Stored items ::
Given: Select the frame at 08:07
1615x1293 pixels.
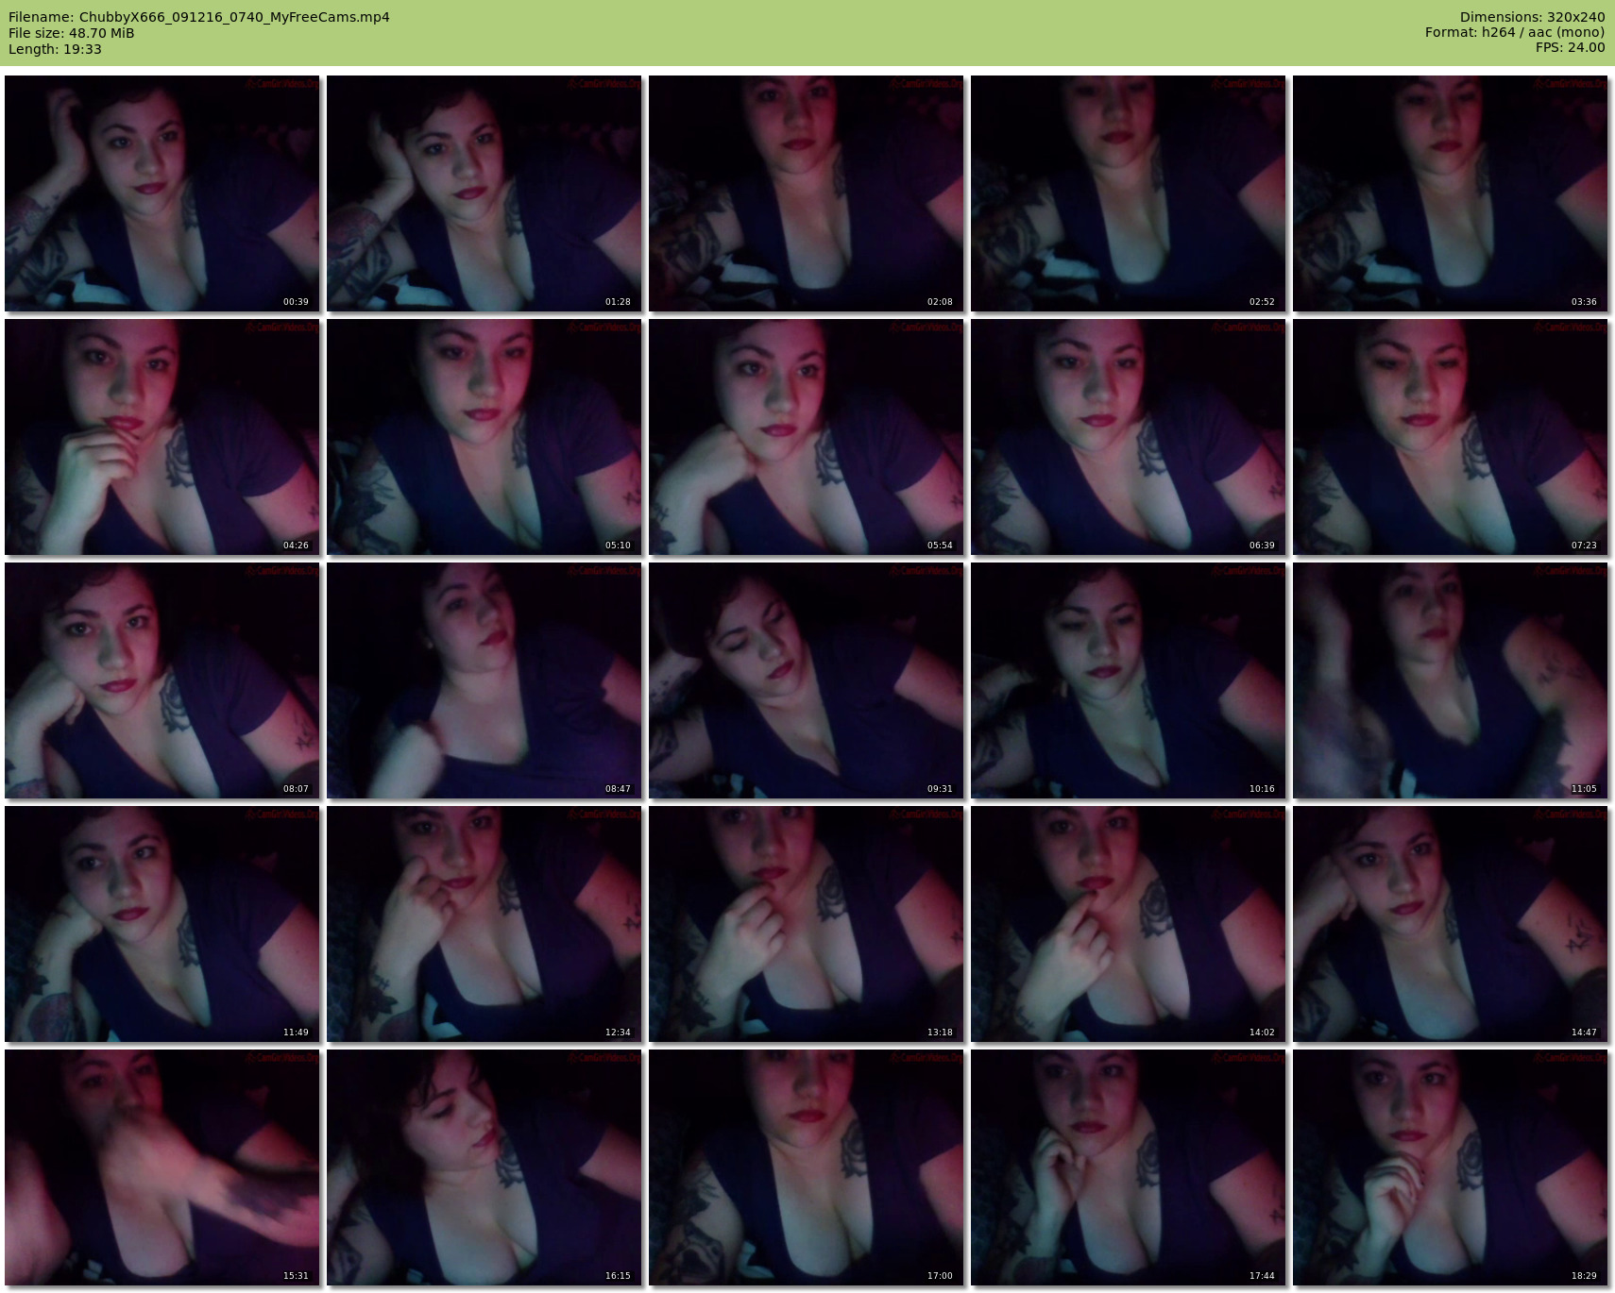Looking at the screenshot, I should pos(162,680).
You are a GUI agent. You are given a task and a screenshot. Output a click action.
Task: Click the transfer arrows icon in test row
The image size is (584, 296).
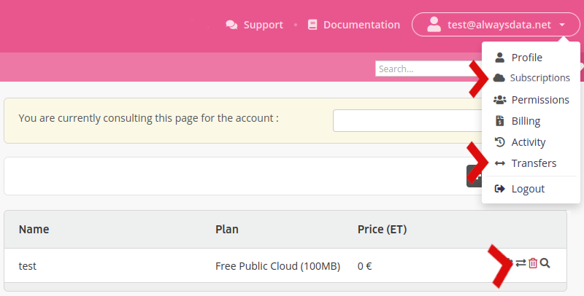520,263
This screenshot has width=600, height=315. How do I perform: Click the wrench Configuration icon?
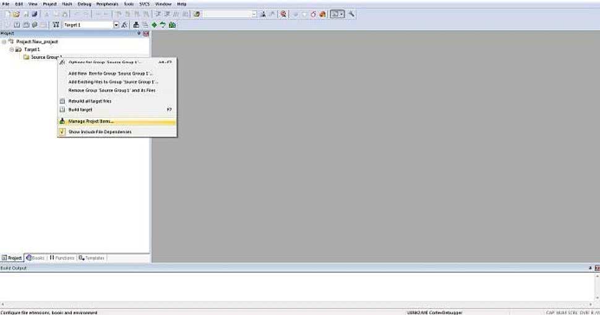[x=352, y=14]
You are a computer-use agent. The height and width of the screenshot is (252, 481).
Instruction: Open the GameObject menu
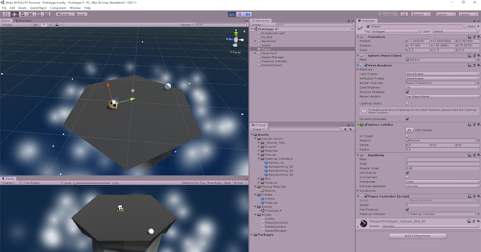click(x=37, y=7)
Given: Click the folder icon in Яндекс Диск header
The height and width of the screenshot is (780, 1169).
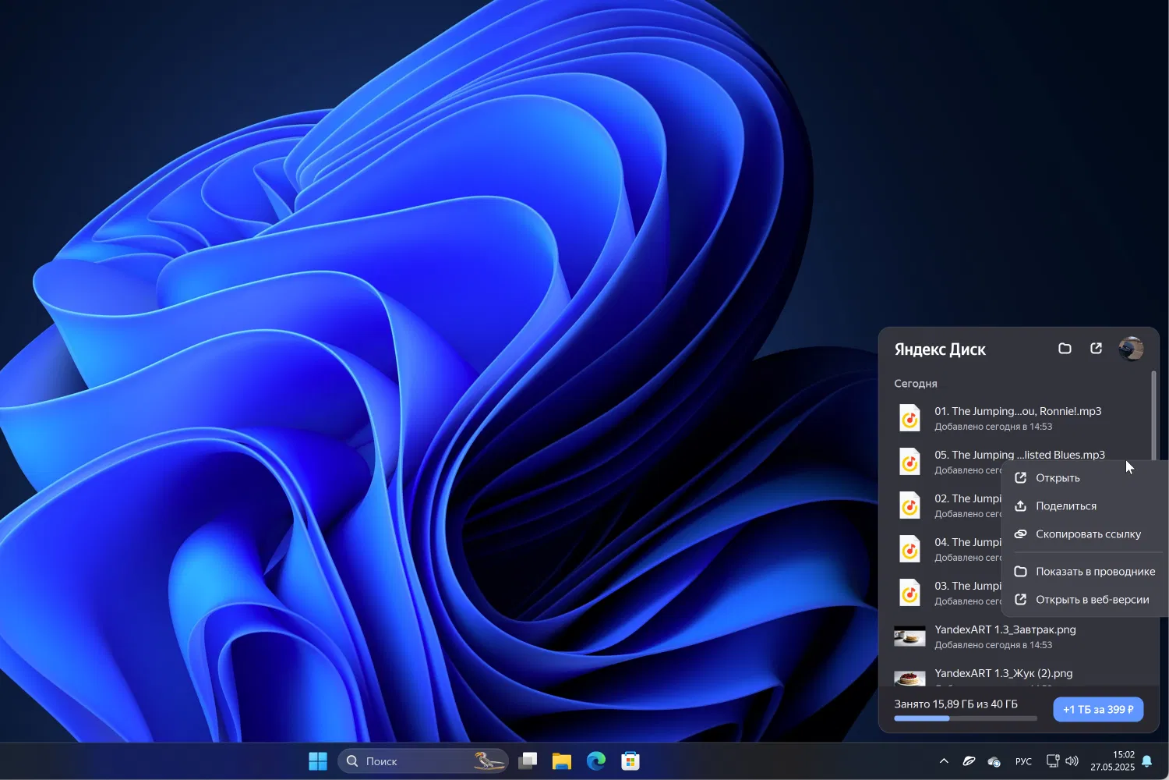Looking at the screenshot, I should point(1065,349).
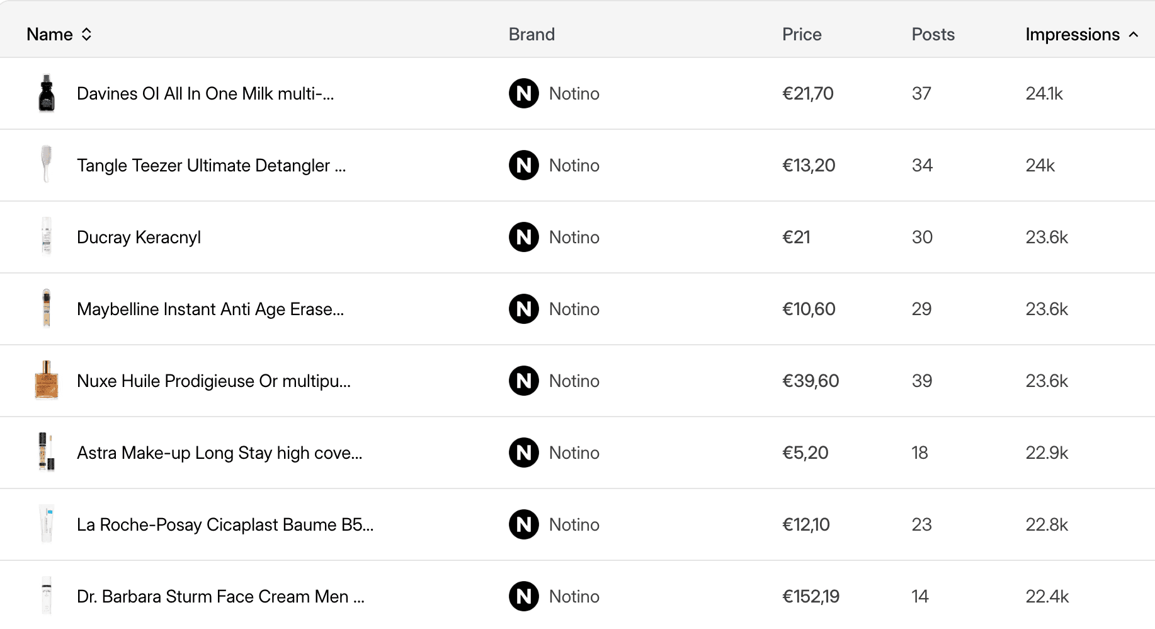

Task goal :: Every line above carrying the word "agent" needs to be shown.

Completed exercise ::
You are a GUI agent. You are given a task and a screenshot. Output a click action.
You are a computer-use agent. The height and width of the screenshot is (252, 481).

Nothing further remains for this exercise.